The parish was almost certainly established in the wake of the diocesan system introduced to the Irish Church in the 12th century. The origin of the name is uncertain, although there is some evidence to suggest that the name Diseart Béacáin was used in the Archdiocese between the beginning of the 14th and the end of the 15th centuries. It is thought that the name Béacáin derived from Diseart Béacáin and so represents the name of an early Irish holy man who established a hermitage in the parish. The name Béacáin then evolved into the present day name of Bekan.
There are three churches in the parish, namely St. Margaret Mary’s, Bekan; St. Mary’s Logboy and St. Theresa of the Little Flower, Brickens.
St. Margaret Mary’s Church is the principal or parish Church. It is in the townland of Bekan and stands on parochial lands in the centre of the northern half of the parish. It was built in 1934 by the parish prist of the time, a Fr. Charles White, who was his own architect and contractor. Built in concrete, it has a nave, a chancel and aisles. It was renovated and improved by Rev. Thomas McEllin P.P. who came in 1968. The grounds were landscaped and a shrine to Our Lady of Fatima built in the 1980’s by the then P.P., Rev. Edward McEllin.
The predecessor of the present church stood on the south side of the present building and in close proximity to it. This was erected around 1838. An earlier church and predecessor of the last mentioned one stood close to the main road about ¼ of a mile north of the present church. The ruins of an earlier still church stand in Bekan Cemetery. About a mile south of St. Margaret Mary’s Church there is a spot which is believed to have been the place the people assembled in Penal times to hear Mass.

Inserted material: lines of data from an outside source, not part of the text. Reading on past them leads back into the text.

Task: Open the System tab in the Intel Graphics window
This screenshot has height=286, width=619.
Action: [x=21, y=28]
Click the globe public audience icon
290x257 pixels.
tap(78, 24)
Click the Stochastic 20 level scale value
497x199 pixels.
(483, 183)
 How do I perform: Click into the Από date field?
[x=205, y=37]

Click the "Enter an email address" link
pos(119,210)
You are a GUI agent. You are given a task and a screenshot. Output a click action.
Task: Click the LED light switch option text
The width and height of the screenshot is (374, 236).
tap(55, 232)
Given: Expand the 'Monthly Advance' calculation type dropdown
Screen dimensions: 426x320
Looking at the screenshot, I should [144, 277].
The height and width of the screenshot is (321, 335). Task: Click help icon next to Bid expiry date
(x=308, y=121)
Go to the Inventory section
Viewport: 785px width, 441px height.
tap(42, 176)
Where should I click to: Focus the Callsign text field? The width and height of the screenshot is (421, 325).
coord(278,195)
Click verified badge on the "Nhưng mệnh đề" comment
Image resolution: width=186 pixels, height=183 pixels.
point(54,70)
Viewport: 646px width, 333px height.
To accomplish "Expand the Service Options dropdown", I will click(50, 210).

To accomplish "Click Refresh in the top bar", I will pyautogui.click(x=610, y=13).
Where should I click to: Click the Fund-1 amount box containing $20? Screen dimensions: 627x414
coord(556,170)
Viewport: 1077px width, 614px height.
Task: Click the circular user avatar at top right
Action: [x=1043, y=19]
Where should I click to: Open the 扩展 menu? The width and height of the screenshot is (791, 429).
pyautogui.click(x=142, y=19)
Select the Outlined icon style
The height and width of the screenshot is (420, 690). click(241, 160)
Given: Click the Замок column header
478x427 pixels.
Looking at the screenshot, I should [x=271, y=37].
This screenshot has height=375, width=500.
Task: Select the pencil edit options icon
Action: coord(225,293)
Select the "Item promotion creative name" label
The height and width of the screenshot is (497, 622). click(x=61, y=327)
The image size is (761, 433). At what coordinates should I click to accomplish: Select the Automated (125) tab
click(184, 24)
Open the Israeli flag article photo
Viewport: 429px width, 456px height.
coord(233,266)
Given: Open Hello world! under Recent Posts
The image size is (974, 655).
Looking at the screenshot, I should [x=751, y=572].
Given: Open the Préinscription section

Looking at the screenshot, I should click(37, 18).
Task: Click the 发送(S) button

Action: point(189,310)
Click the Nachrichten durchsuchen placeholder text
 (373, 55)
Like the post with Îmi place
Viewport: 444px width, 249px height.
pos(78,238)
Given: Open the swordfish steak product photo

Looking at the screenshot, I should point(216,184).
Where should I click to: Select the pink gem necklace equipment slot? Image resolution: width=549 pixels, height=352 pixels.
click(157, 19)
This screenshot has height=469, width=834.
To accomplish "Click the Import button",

St. Mary’s Church, Logboy was built about 1839 by Rev. Owen Coyne P.P. of Annagh (Ballyhaunis) parish as Logboy was part of Annagh at that time. It is one of the oldest churches of the diocese still in regular use. The plan of this church is a simple oblong without chancel or aisle. It is built of dressed dark limestone procured about half a mile west of the church. A gallery was added in 1884-85 by Rev. James Waldron. The site of Logboy Church at the time of its erection was not at all central for the people of the district . It’s predecessor was at Tulrahan which is more or less the centre of the half-parish. However, the landlord of the time insisted the church be built on it’s present site.
St. Theresa’s Church, Brickens is the third church in the parish. It was built in 1927-28 by Rev. Charles White who was (as later for the main church at Bekan) his own architect and contractor. It was dedicated to St. Theresa of the Little Flower on Sunday, 12th February 1928 by his Grace Dr. Gilmartin, Archbishop of Tuam. The church is situated on the south west side of the parish. Built in concrete, it consists of a chancel and nave with a sacristy attached on the north side. The alter is at the east end. The church was repaired , a heating system installed and the surrounding walks tarmacadammed in the 1960’s An electronic bell was also added at this time.
The present parish priest is Rev. Patrick Mullins, a native of Tuam and has been P.P. since 1999.